_Your assignment_. Beginning with the line containing "Open Settings via the gear sidebar icon", write out each line exactly through the end of the listing, and skip all pictures.

_Source data_.

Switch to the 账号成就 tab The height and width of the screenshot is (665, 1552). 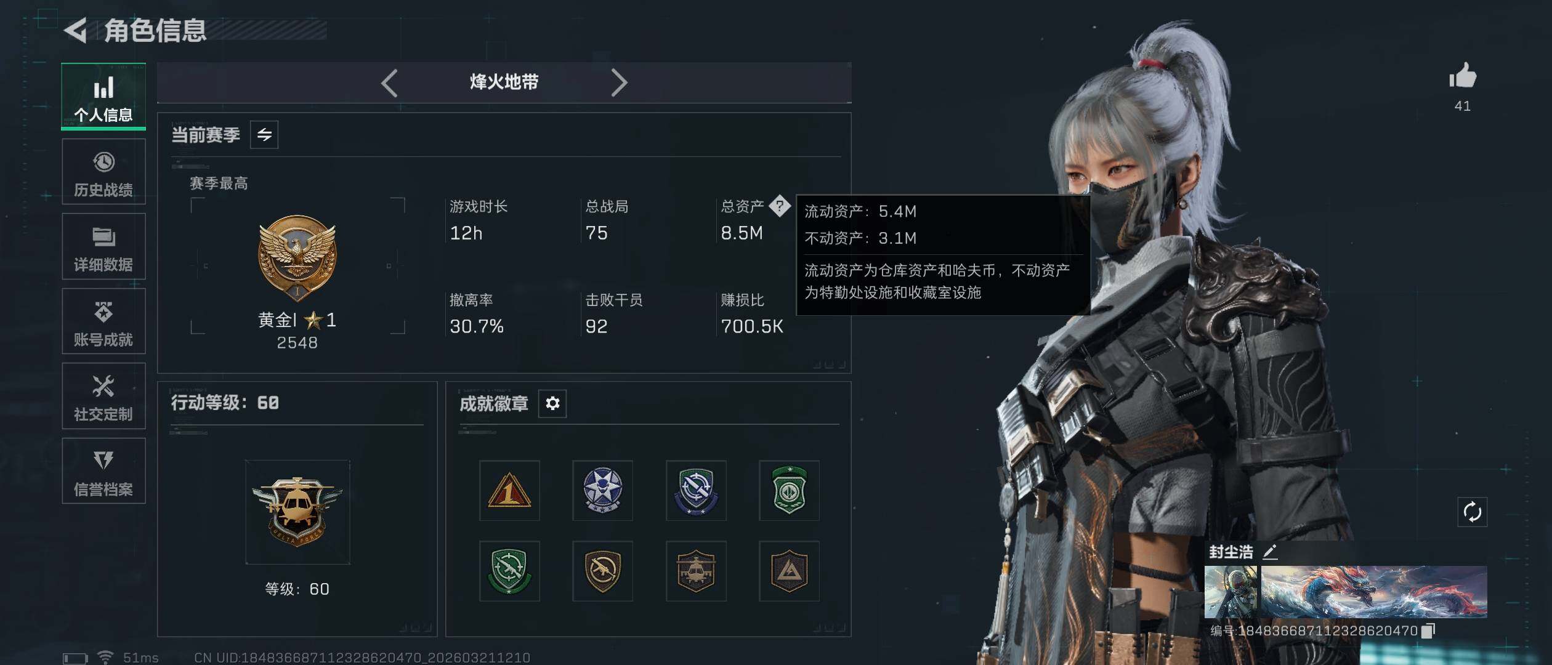point(103,321)
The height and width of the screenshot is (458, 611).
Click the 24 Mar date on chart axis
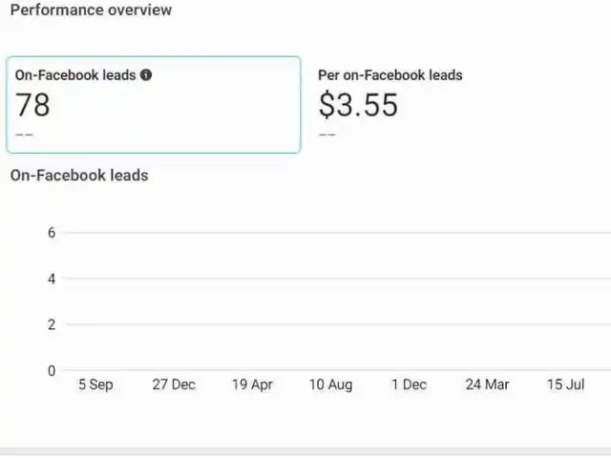487,385
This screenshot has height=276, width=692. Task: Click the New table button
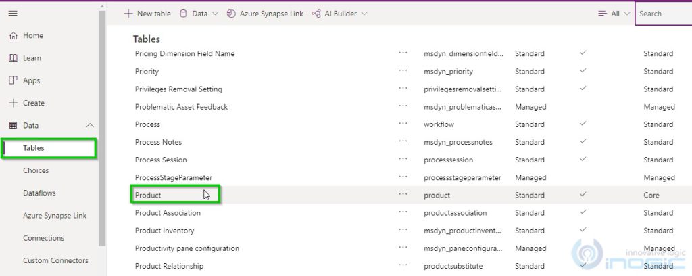coord(147,14)
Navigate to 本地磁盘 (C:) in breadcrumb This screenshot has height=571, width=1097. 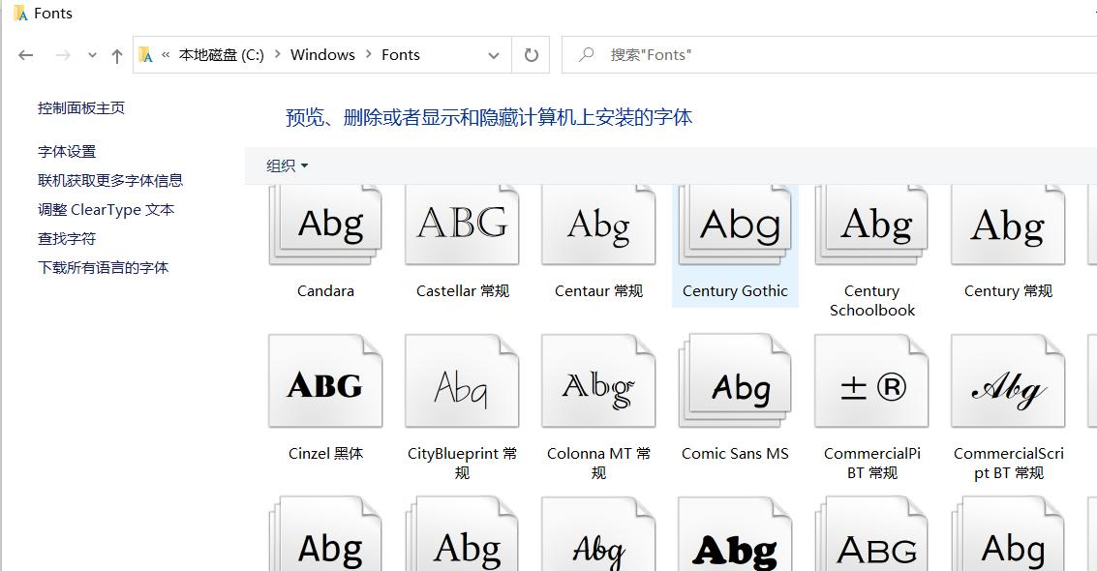point(221,55)
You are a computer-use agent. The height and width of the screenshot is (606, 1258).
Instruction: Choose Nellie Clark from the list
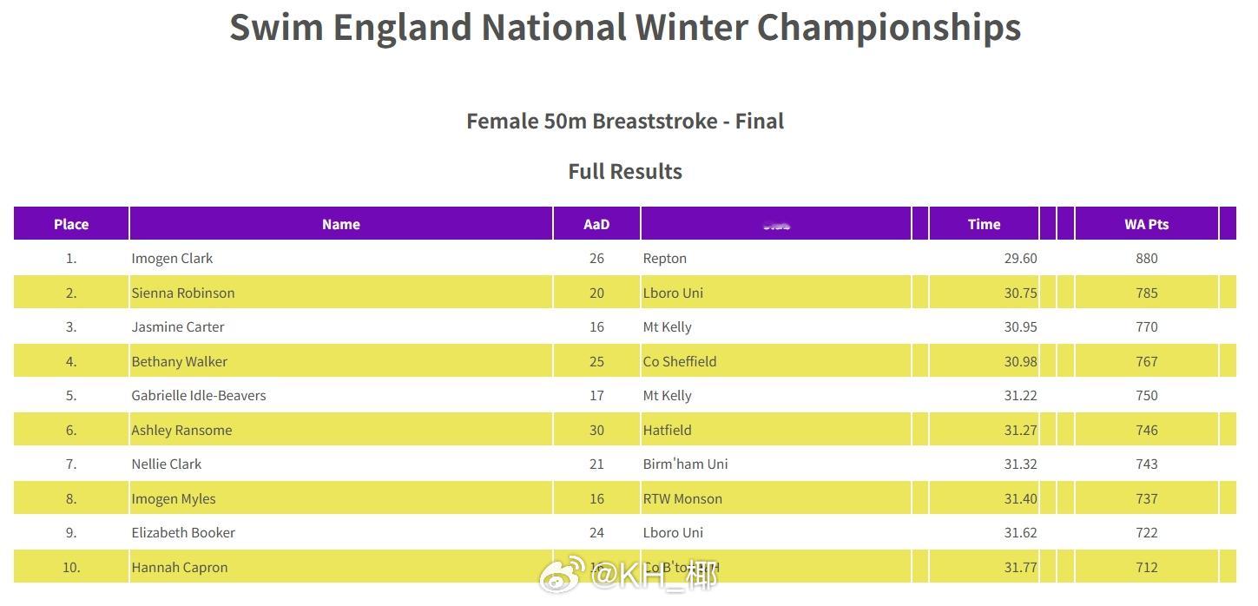pos(167,464)
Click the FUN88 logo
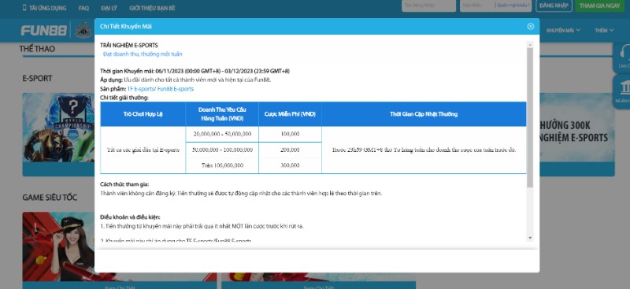 click(x=44, y=31)
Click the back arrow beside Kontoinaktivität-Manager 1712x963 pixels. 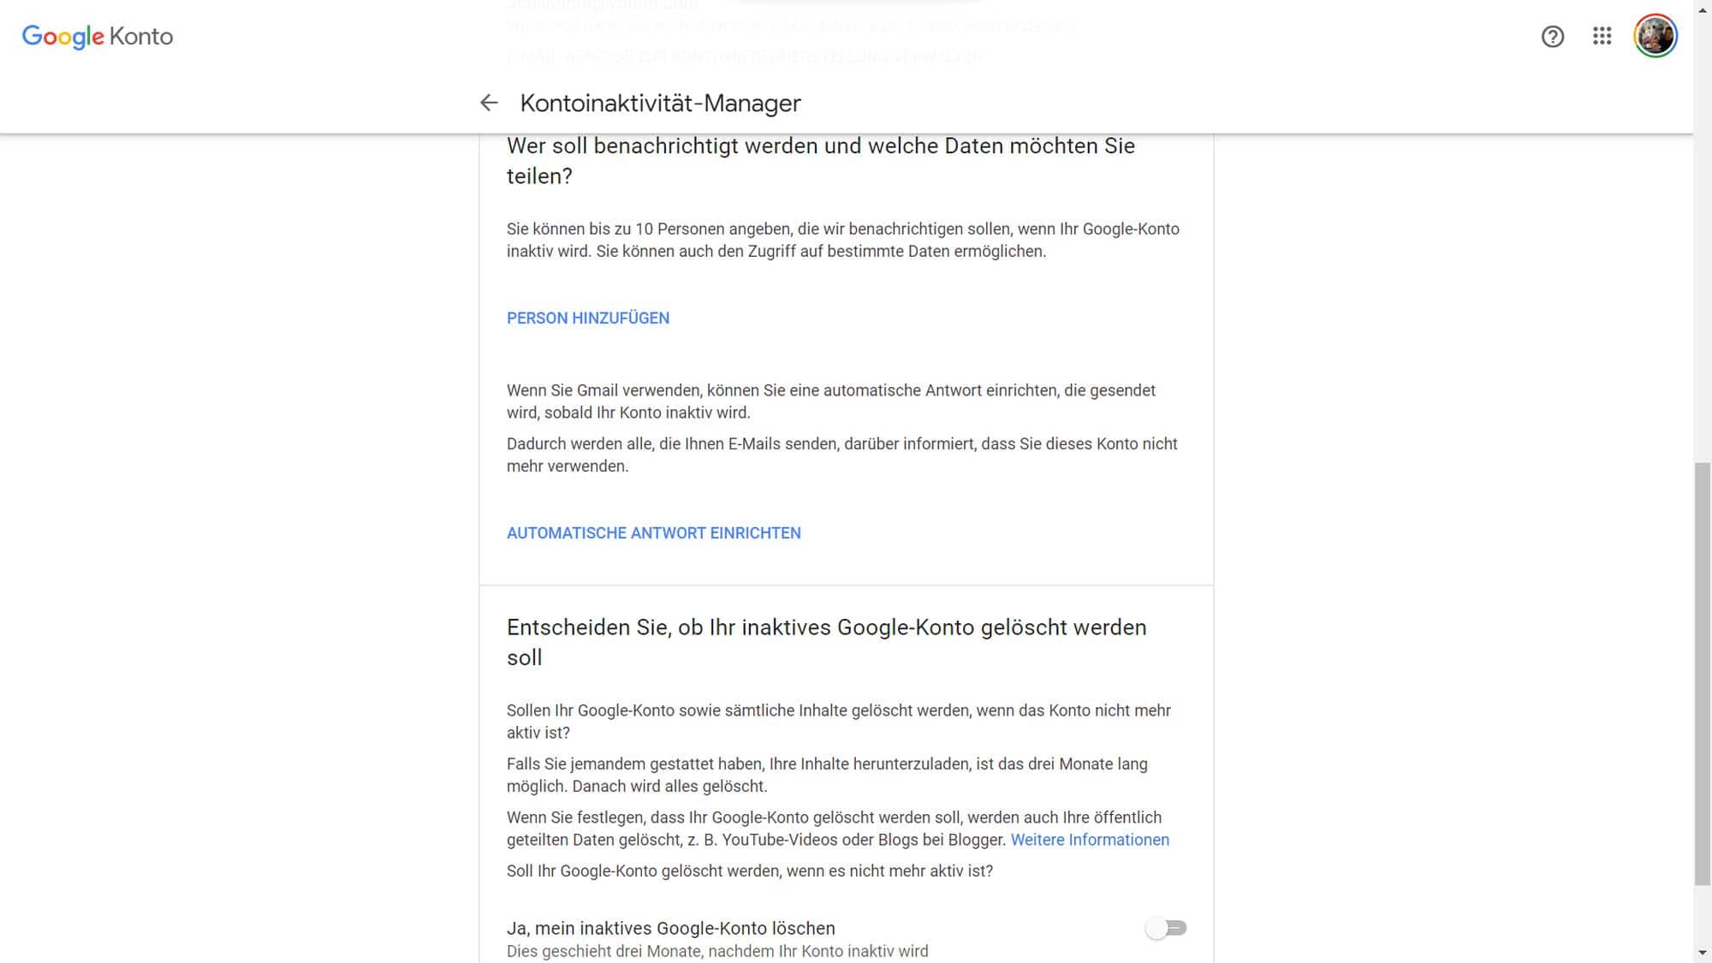coord(489,103)
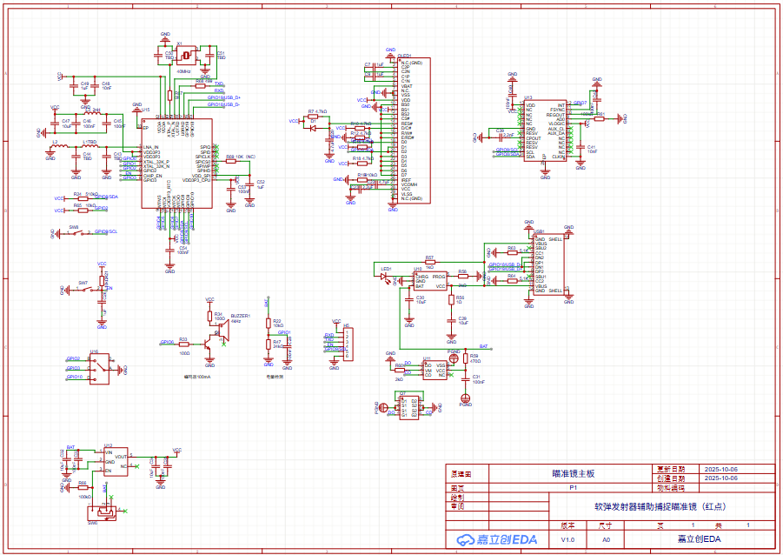This screenshot has height=555, width=783.
Task: Click the SW7 switch symbol
Action: pyautogui.click(x=89, y=288)
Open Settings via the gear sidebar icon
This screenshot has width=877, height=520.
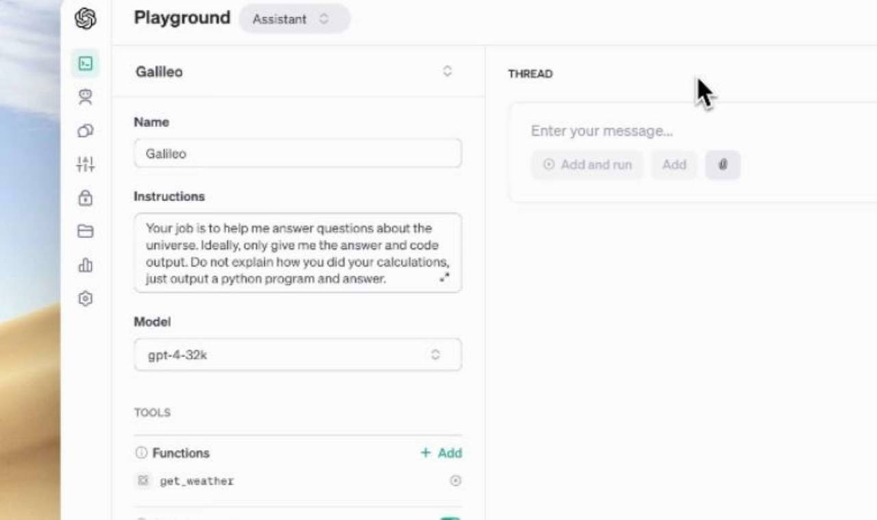[x=85, y=298]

_Output of the exercise_.
Open Settings via the gear sidebar icon
This screenshot has width=877, height=520.
[x=85, y=298]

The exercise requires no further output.